The Illusion of Detail
The image below is magnified 200% to show you what’s going on in the detail of the picture. Look at the flowers and at the leaves. Look at the edge of the white flowers. The codec has rendered them almost as cartoons. They are composed of solid areas of only two or three colors. Likewise, the tree trunk is really only constituted of, perhaps, three or four colors. In addition, look at the edge of the white flowers. See the square stair-stepping around the edges?

What’s going on here is that the blocky edges around the white flowers, when seen half the size and when the image is changing at 30 frames per second, makes the video appear to be sharper and to have more detail and more information than is really present. The jagged edges fool the eyes. The brain knows that the jagged edges are not natural, so it interprets them as an indicator of detail.

This is the illusion that the compression method provides, sort of laid out for you to see. The digital artifacts make the image look sharp on playback. However, when you go to make changes to the video – you can see that the detail really is not there.
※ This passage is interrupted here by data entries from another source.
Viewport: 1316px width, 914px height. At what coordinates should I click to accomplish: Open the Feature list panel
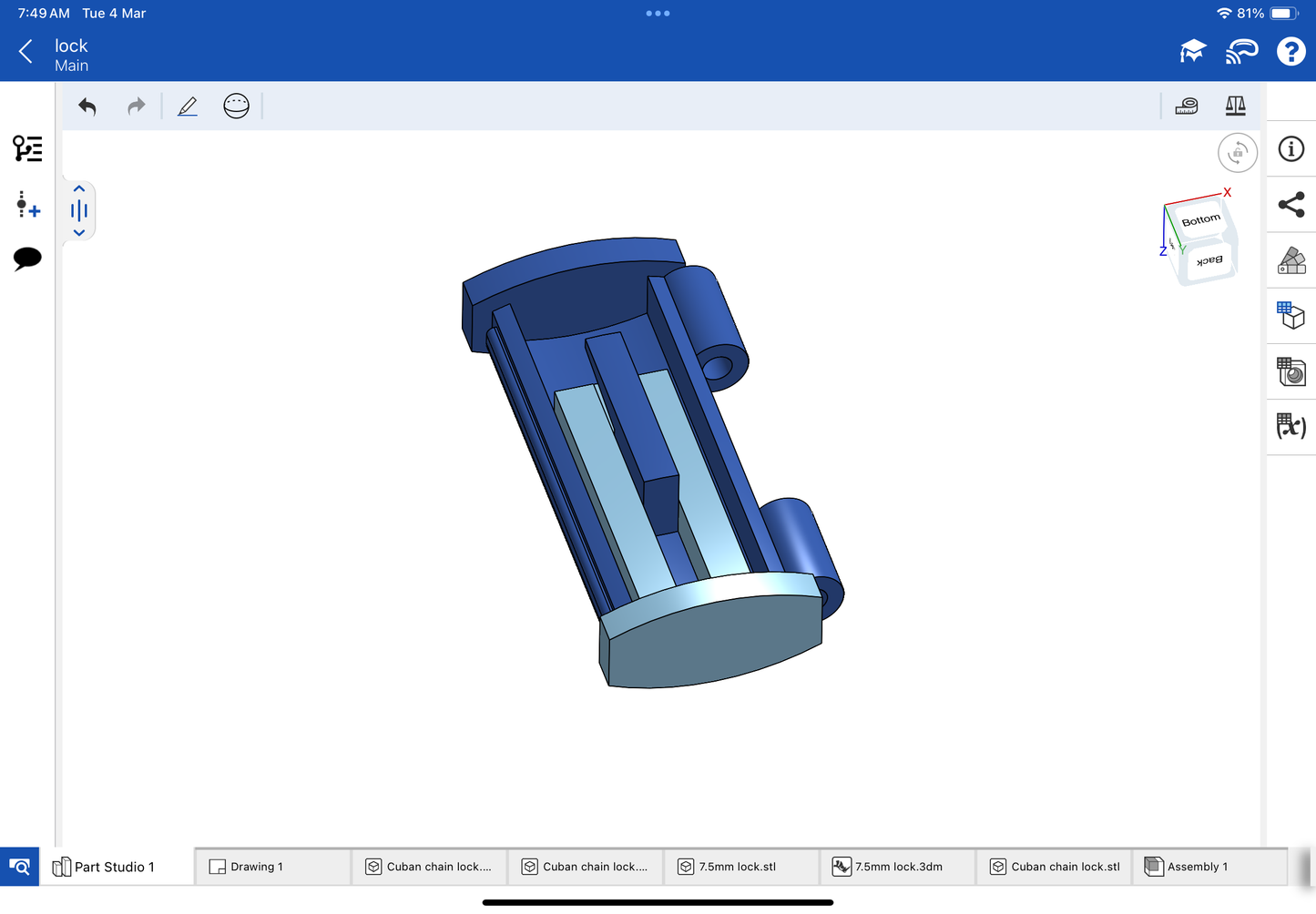pyautogui.click(x=27, y=148)
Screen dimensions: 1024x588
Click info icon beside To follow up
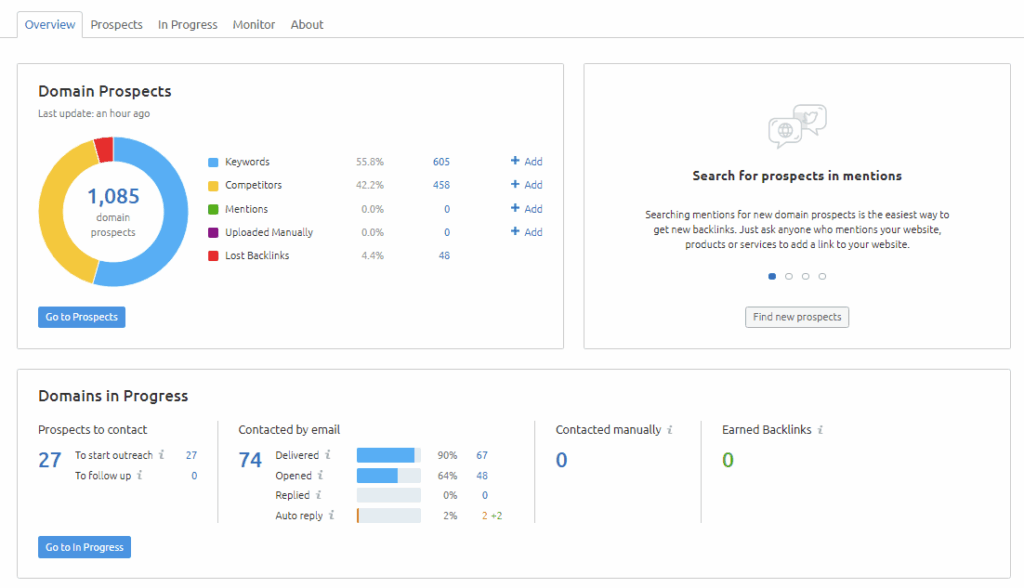[x=139, y=476]
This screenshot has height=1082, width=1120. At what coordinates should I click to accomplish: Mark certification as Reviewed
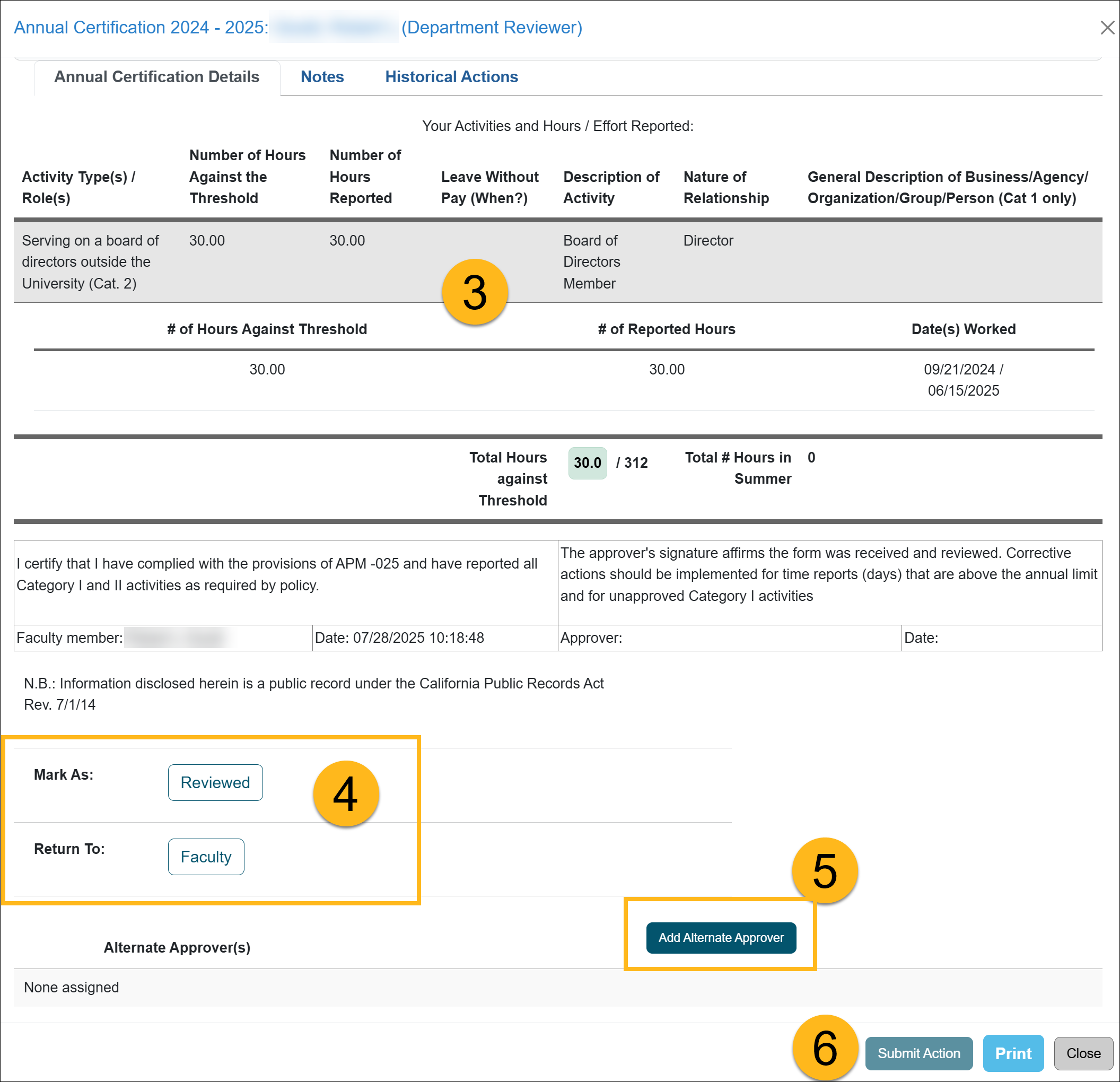coord(215,782)
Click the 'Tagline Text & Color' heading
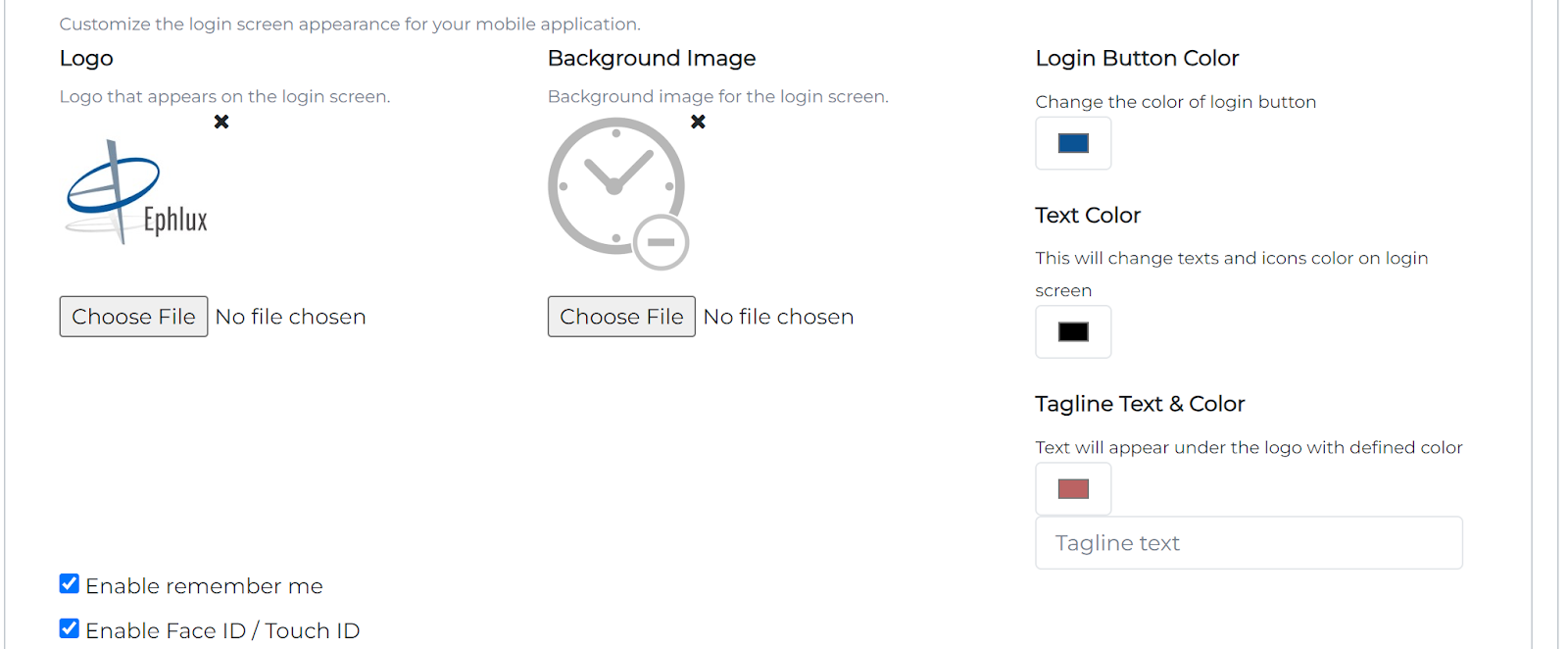The width and height of the screenshot is (1568, 649). coord(1140,404)
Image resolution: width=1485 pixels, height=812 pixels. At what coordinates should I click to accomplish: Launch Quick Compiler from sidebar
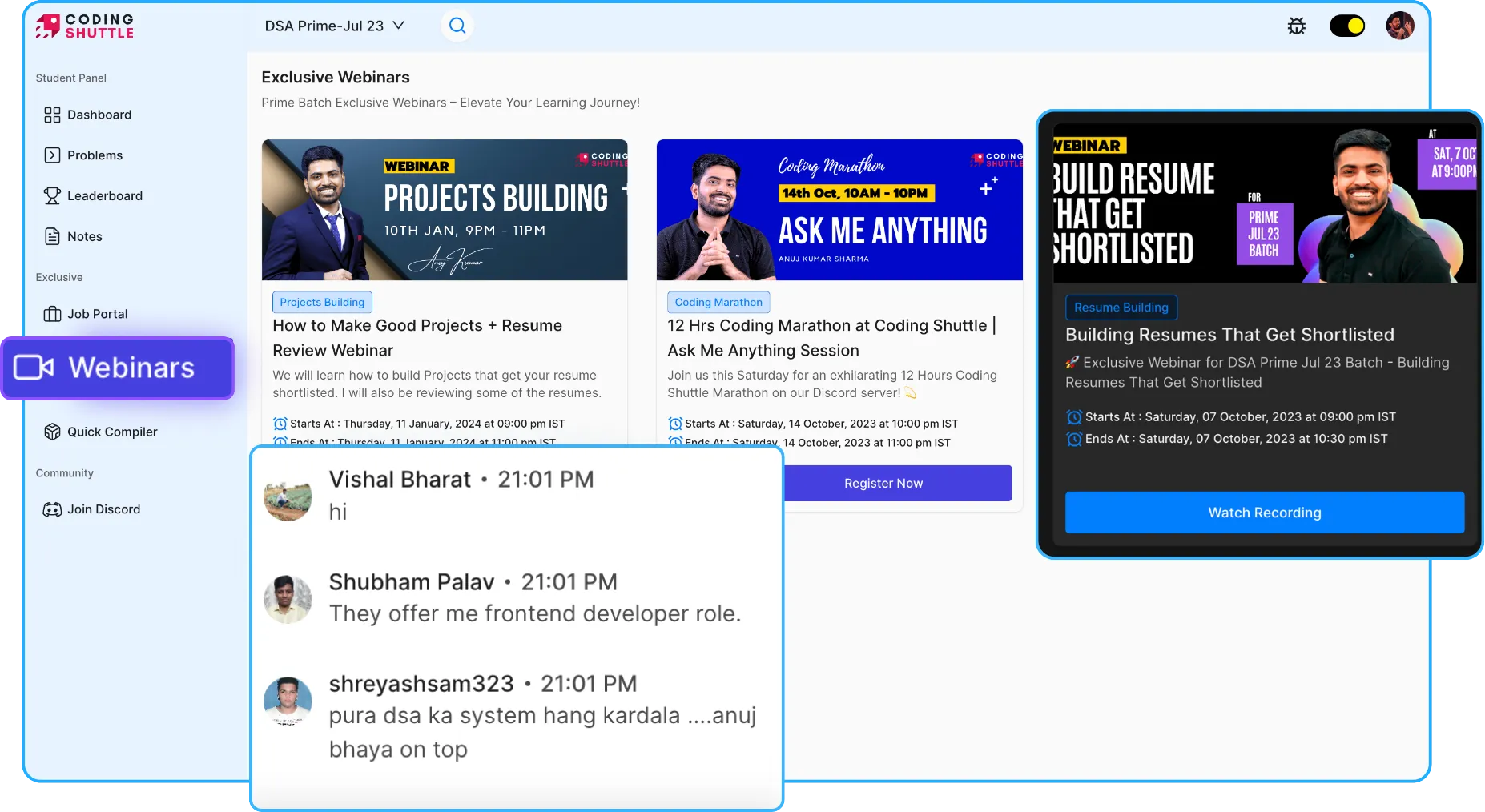click(x=101, y=432)
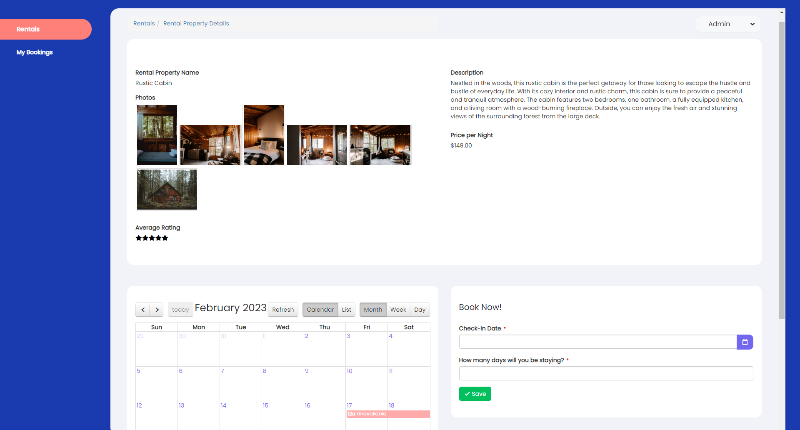Select the List display mode
This screenshot has width=800, height=430.
click(x=347, y=310)
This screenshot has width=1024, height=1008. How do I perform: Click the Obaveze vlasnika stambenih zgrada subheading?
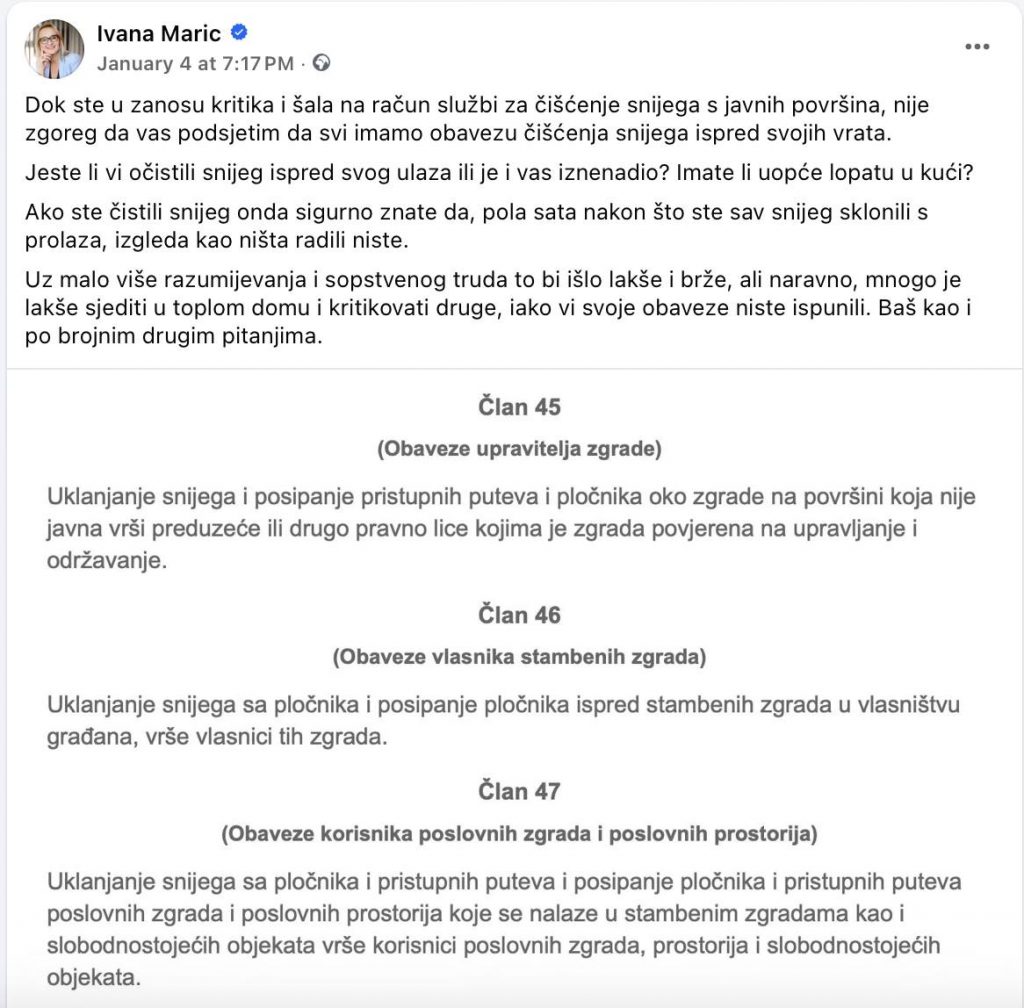pyautogui.click(x=519, y=658)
Now – why should you care if the video you are looking at appears to have more detail than it actually does? The answer to that is rather tricky. If you can perform cuts-only edits on the native file, then the illusion will be maintained and there is little down-side so long as you stick to the format and compression it was shot in. But if you intend to do any kind of more sophisticated editing – even a dissolve from one shot to another – or if you intend to output the video into a higher quality codec – such as for a DVD – then the compression artifacts will likely be revealed and spoil the illusion – and the quality – of the result.

If you plan to do transitions, color correction, or other effects – high compression codecs like this one are not going to produce the best visual results.

Getting to an Editable Format
High compression has several consequences. It makes it extremely hard and perhaps impossible to get back the original frames that you think should be there if you are familiar with 720p 30fps video. When you look at the individual frames, the detail just is not there.